--- BEGIN ---
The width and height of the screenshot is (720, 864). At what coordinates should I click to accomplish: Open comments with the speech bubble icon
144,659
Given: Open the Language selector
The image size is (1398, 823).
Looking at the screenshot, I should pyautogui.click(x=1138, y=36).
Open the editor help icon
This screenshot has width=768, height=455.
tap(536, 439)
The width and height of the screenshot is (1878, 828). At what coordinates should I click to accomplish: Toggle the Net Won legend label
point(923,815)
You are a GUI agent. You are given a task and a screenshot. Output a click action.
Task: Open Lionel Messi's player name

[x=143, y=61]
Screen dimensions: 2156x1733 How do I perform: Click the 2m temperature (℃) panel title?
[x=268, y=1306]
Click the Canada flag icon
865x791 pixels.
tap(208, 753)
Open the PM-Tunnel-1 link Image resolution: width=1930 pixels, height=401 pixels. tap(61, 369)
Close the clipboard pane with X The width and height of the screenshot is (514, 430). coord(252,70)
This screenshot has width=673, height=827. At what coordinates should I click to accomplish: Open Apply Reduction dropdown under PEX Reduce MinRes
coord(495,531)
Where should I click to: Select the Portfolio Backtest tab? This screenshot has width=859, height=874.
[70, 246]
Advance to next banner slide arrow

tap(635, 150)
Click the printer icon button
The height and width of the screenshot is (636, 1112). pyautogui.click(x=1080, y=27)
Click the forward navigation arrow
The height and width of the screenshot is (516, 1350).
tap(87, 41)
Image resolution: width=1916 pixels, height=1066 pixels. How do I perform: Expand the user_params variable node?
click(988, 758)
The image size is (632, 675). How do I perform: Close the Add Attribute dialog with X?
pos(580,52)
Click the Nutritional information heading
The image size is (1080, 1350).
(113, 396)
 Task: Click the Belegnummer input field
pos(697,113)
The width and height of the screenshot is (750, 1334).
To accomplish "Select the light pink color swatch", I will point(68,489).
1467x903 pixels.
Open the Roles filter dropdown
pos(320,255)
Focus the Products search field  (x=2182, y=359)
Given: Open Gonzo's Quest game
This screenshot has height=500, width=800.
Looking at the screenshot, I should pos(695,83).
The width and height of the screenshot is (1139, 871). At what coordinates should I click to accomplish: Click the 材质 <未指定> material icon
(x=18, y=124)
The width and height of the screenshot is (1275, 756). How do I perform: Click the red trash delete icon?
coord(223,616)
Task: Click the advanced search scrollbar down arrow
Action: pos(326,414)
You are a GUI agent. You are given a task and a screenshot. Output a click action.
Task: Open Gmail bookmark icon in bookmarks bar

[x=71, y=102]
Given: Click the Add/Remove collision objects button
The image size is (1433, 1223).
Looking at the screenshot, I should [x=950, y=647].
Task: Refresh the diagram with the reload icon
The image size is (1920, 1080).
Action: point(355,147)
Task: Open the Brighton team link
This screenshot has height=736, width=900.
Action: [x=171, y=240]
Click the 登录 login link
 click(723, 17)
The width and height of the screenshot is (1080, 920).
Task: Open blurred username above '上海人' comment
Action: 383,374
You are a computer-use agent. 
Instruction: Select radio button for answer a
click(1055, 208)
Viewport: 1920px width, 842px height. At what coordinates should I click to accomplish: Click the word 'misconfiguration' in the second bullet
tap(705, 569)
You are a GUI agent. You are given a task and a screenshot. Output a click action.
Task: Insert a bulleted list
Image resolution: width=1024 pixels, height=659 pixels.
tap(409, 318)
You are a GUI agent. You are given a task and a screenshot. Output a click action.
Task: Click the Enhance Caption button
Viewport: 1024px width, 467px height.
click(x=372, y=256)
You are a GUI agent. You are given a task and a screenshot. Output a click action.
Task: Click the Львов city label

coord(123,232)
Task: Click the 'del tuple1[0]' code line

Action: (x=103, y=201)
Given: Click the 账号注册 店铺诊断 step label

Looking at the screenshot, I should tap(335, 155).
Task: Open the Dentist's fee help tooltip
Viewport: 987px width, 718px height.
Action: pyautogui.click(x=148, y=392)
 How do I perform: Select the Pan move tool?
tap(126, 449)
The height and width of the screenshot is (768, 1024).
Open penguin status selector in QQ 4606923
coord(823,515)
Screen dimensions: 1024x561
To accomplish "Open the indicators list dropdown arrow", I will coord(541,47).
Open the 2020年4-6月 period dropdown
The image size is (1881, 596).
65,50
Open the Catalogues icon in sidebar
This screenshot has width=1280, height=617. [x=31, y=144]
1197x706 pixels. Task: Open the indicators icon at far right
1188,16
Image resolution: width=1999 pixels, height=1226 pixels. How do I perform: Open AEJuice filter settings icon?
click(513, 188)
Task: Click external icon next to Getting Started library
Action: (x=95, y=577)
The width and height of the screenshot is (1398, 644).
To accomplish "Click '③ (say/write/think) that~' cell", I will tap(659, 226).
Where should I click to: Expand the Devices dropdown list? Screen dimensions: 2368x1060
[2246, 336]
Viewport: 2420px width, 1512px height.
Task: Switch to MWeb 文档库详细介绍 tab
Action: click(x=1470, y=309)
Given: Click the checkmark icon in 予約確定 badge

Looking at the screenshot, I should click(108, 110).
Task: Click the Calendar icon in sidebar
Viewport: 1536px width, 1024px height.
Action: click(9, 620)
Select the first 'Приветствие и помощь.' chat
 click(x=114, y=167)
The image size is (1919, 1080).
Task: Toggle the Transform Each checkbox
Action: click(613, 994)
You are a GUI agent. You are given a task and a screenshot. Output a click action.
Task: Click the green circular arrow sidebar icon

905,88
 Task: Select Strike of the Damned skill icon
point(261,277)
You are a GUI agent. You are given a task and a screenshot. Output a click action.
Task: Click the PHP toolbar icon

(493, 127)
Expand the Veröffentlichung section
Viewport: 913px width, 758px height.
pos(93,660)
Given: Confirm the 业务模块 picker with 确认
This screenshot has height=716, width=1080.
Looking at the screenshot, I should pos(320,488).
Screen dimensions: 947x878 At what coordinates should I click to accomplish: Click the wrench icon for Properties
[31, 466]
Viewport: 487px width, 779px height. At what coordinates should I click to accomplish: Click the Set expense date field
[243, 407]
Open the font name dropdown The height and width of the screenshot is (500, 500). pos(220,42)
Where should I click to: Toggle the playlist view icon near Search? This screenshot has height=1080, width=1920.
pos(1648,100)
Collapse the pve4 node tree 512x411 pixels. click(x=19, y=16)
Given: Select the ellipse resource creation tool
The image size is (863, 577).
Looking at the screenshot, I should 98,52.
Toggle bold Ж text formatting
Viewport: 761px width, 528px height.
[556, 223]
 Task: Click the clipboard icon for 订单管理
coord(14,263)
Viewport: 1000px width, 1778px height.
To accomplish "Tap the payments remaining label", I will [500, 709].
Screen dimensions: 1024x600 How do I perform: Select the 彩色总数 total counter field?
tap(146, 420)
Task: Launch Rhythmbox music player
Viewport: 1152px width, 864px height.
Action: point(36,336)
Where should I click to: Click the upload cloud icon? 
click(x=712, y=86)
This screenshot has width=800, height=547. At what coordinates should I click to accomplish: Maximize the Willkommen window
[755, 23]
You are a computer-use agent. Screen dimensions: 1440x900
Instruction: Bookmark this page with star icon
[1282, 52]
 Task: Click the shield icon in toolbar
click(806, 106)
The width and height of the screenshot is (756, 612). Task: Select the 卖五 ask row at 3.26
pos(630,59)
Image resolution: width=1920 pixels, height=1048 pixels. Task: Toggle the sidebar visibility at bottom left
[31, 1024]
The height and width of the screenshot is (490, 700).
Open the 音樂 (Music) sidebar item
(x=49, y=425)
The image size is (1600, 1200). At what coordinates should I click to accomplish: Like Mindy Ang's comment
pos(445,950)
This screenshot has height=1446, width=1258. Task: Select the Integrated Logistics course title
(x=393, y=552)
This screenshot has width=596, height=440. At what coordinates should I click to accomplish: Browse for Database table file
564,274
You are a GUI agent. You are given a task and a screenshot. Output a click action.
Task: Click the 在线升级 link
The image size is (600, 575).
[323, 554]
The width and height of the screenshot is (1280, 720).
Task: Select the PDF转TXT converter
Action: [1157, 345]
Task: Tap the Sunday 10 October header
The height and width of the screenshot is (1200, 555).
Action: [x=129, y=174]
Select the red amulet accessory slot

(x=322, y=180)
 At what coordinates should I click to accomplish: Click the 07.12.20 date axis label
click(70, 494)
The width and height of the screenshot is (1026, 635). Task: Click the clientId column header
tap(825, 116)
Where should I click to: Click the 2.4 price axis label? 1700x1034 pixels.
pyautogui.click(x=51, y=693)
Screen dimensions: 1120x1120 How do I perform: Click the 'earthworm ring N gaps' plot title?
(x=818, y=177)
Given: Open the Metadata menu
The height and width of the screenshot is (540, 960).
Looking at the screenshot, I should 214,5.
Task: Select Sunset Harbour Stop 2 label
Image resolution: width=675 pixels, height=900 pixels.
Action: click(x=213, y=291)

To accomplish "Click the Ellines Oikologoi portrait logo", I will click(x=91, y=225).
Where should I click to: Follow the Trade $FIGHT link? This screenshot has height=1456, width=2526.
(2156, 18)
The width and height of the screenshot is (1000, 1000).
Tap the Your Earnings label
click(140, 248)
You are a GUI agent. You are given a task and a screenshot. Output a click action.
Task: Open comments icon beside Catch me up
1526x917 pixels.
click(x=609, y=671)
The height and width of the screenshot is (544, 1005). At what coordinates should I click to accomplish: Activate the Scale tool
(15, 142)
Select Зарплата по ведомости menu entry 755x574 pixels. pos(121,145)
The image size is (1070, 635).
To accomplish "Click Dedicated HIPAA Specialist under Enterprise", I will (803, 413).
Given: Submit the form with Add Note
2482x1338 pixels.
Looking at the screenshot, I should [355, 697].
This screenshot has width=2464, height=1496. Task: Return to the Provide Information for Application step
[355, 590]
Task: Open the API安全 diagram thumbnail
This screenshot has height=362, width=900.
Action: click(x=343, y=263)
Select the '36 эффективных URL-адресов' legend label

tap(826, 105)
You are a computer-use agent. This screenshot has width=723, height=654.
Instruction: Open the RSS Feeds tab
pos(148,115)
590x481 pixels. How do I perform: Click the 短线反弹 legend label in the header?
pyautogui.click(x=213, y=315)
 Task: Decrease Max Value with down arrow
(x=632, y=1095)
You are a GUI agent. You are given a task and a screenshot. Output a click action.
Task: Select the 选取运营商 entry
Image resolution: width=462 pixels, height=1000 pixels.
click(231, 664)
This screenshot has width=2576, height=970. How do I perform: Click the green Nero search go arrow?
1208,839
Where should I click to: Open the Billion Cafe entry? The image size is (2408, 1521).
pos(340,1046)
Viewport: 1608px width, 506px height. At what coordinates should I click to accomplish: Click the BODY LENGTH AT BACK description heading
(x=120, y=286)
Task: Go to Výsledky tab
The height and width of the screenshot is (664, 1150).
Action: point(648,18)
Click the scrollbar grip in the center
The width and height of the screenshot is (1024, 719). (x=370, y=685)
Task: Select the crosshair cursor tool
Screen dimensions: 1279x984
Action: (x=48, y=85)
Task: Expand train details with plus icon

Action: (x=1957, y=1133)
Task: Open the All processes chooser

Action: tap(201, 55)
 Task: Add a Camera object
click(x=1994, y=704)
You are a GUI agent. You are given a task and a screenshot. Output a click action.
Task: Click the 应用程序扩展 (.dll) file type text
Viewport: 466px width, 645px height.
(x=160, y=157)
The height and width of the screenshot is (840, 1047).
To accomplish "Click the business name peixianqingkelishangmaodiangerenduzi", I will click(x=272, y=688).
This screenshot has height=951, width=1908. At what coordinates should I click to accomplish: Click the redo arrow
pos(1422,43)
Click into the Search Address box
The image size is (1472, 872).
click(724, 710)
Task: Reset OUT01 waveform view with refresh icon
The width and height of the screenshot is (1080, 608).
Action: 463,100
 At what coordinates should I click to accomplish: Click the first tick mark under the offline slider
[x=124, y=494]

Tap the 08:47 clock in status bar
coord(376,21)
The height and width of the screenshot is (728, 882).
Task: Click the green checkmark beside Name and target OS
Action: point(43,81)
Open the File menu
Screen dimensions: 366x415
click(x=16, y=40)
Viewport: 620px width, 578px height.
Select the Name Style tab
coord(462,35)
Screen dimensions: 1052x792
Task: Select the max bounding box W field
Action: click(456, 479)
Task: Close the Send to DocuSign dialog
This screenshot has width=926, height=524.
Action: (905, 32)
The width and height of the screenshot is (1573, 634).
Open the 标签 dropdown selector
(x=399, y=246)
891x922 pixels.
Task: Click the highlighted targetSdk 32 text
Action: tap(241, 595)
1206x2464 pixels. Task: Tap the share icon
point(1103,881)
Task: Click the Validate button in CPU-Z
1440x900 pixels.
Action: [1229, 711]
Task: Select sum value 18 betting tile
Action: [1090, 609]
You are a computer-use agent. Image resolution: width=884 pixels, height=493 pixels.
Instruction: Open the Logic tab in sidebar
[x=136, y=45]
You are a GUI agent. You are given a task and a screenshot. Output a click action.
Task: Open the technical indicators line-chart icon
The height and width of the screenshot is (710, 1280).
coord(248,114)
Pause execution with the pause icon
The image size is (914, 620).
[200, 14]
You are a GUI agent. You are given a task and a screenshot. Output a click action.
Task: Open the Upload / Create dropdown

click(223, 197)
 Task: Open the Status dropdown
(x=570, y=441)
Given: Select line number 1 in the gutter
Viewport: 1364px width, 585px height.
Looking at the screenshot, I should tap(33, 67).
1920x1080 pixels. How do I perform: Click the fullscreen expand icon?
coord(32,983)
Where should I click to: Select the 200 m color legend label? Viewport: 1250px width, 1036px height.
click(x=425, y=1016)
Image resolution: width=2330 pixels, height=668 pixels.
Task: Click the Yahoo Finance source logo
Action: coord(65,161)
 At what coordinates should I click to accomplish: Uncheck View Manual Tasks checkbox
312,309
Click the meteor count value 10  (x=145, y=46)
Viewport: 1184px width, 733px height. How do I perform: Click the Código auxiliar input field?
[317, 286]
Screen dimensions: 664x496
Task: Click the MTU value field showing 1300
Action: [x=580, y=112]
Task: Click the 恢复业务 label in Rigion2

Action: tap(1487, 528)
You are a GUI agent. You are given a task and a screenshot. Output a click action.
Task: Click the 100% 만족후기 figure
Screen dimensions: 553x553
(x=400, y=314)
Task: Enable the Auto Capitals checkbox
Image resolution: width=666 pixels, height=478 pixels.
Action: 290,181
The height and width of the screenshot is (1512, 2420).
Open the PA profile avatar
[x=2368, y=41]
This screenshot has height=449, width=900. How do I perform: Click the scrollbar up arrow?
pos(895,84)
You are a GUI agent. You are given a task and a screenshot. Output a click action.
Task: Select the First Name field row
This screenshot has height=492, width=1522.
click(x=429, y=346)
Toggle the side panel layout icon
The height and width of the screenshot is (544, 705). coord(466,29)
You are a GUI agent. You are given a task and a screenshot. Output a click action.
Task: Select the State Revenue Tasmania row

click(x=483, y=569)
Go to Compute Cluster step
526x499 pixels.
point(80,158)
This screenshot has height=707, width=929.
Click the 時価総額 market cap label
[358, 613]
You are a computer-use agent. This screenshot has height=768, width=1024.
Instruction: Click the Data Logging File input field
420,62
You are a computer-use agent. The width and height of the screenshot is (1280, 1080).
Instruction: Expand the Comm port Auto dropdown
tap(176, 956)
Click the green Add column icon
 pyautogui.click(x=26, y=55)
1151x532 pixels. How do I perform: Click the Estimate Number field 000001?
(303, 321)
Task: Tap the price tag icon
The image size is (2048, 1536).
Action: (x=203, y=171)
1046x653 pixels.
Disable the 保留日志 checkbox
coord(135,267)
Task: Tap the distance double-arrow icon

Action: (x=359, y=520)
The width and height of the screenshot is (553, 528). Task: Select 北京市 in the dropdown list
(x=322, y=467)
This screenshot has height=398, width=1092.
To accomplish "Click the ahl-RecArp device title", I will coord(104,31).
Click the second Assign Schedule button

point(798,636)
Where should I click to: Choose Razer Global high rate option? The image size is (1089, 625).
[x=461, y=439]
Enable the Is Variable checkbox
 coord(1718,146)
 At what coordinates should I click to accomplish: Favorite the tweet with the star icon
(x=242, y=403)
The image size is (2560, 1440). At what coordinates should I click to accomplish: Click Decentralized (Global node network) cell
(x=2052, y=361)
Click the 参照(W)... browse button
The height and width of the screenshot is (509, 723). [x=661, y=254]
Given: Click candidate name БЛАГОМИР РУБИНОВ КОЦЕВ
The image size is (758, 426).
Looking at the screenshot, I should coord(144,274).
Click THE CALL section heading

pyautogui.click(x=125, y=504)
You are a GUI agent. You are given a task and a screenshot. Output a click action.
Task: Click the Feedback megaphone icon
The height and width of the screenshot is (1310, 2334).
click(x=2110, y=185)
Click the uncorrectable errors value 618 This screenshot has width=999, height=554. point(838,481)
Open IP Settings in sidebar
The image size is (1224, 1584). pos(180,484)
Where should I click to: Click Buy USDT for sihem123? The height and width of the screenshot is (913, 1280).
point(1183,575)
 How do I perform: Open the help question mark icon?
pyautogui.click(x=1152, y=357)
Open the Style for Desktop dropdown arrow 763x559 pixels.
--- END ---
### TO DO:
How many of the lines above contain the string "scrollbar", matching case exactly? Reply with the number only.

### COMPLETE RESPONSE:
3